Die Sage Aetjôru

Viele Sagen ranken sich um die älteste Stadt unseres Reiches, die Namensgeberin des Landes zwischen Nebelgebirge und dem Södrasjön. In der Königstadt soll es eine alte Vettel geben, die in Händen die Zukunft zu lesen vermag – eine Weissagerin des alten Geschlechts. Man will Gestalten mit leeren Augen gesehen haben, die für einen Preis ihrer Wahl jedwedes Problem ihres Auftraggebers lösen können sollen – noch nie wurde jemand mit ihnen glücklich. Diese Stadt bietet laut geschwätzigen Seemännern Kobolde, den Klabautermann, eine tote und wunderschöne Frau, die des nachts Matrosen verführt, in den dunklen Gassen sollen Aufhocker lauern und schlimmeres in den Gräben unter der Oberstadt. Zwischen all diesen Phantasmen gibt es eine Sage, von der ich weiß, dass sie wahr ist: Die Bibliothek der Nacht. Ein theatralischer Name für eines der größten Wunder unserer Zeit – König Hatvar ließ in seinen Tagen, nachdem die Vernichtung Noras‘ durch Bregor Iysenfall und die aufständischen Jarls abgewendet war, einen unterirdischen Komplex in Auftrag geben, in dem der Verstand, das Herz und die Seele des Reichs verwahrt werden sollte. Die Bibliothek umfasste anfangs ein paar Dutzend Bücher, wuchs jedoch schnell zur größten Schriftensammlung der bekannten Welt. Seit der Priester Gjerman Haralson die Leitung der Bibliothek übernommen hat, ist es Gesetz, dass kein Licht ihre Räume erhellen darf – zur Schonung der ältesten Schriftstücke wurden sogar Kopien angefertigt, die statt ihrer Originale eingesehen werden sollten. Das mit Sicherheit wertvollste aller einsehbarer Werke der Katakomben unter dem Königspalast durfte ich in Händen halten – das eigentliche Wunder der Bibliothek. Ein Schriftstück, dessen Verfasser lange vor der Besiedlung der Halbinsel Noras verstorben war. Ein Zeuge der alten Tage, ein Begleiter unserer Vätersväter – Vorbote von dem, was da noch kommen sollte.

Wir haben es einem klugen, heute namenlosen Mann zu verdanken, dass die alte Schrift den Wandel der Zeit und der Sprache für uns verständlich überstanden hat.
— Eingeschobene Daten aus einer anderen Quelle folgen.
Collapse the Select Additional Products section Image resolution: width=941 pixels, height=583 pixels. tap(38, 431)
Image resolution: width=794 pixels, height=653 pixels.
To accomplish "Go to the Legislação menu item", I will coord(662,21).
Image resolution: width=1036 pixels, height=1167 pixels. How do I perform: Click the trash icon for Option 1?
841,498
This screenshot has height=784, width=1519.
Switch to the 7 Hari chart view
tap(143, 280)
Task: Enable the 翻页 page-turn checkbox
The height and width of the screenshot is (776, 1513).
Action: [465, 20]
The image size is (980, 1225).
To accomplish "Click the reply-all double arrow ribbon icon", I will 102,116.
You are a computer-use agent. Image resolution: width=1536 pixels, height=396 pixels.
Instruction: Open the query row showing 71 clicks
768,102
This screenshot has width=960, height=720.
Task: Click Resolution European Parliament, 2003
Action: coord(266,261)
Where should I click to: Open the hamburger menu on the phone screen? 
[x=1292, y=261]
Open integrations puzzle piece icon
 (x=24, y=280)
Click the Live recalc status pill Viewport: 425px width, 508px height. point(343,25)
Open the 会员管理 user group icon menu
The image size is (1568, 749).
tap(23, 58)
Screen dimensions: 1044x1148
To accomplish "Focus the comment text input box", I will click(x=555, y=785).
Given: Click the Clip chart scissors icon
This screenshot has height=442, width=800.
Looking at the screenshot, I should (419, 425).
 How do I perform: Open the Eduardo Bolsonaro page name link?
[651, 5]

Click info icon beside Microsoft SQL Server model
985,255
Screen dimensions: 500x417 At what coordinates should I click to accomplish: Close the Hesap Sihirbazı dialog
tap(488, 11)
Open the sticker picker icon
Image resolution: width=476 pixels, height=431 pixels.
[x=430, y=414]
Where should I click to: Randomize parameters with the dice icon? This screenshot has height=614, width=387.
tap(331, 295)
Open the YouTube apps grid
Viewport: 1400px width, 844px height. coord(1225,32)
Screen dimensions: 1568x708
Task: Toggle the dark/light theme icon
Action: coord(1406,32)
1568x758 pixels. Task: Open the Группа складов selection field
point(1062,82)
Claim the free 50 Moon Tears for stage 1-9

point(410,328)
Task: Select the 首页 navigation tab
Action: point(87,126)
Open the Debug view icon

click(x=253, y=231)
Aus „Het garman Aetjôru“, Urfassung geschätzt zwischen den Jahren 150 und 200 vor der Besiedlung von Noras, eine Sammlung von Schriften über Vorfälle auf den östlichen Inseln:

„Sie lachen über mich. Sogar der Prior vermag nicht zu sehen, was für den Götterfürchtigen offenkundig ist. Die Fehlgeburten im Dorf, der Brand im Kloster, das Verschwinden von Bruder Jorvik, die Missernte und die verdorbenen Fänge auf See. Sie lachen darüber, sie lachen über die alten Prophezeihungen, über die Worte der Götter. Ich weiß es besser. Ich höre zu. Ich sehe. Die Wölfe kommen aus den Bergen, der Winter treibt sie herunter. Und die Dunkelheit folgt ihnen. Niemand, der noch klaren Verstandes ist, betritt noch den Wald, es verlässt ja nur noch der das Dorf, dem nichts anderes bleibt. Sie haben Angst. Sie fürchten sich. Weil sie sehen. Bauern, Metzger, Ziegenhirten und Ammen sehen mehr als die heiligen Männer unseres Ordens, die sie vor der Dunkelheit schützen sollen. Aber ich werde nicht schweigen, nicht wegsehen in Zeiten der Not. Belenor trug uns diese Pflicht auf und ich will sie erfüllen. Der Jarl ist nicht blind. Er weiß, was geschieht. Er weiß, dass Menschen verschwinden – manche freiwillig, viele nicht. Morgen werde ich ihn besuchen – ich hoffe, er ist vernünftiger als Vater Ansgar.

Heute Nacht war jemand hier. Er hat etwas gesucht – und dabei die Federkiele auf dem Tisch verrückt. Es fehlt nichts. Kein Blatt Papier, keine Kleinigkeit ist abhanden gekommen. Aber es war jemand hier. Die kleine Ingrid wurde heute morgen gefunden. Sie ist letzte Woche verschwunden – Ansgar und Jorâ haben sie tagelang gesucht, ich erinnere mich gut. Sie war ihre kleinste Tochter. Sie hing in einer Linde, einen Strick um den Hals.

Der Prior sprach sein Beileid aus und lies die Beisetzung vorbereiten, die ich heute durchführen soll. Er sprach von großem Unglück und unserer Pflicht, den Hinterbliebenen in dieser Not beizustehen. Dass Wölfe keine Stricke knoten können, das sagte er nicht. Die Eltern werden Ingrid vorbereiten für den Abend, wenn ich die Gebete spreche. Jorâ gibt sich sehr viel Mühe, sie gut herzurichten. Ich weiß nicht, wie ich ihr sagen soll, dass wir ihre Tochter mit dem Gesicht zur Erde bestatten müssen.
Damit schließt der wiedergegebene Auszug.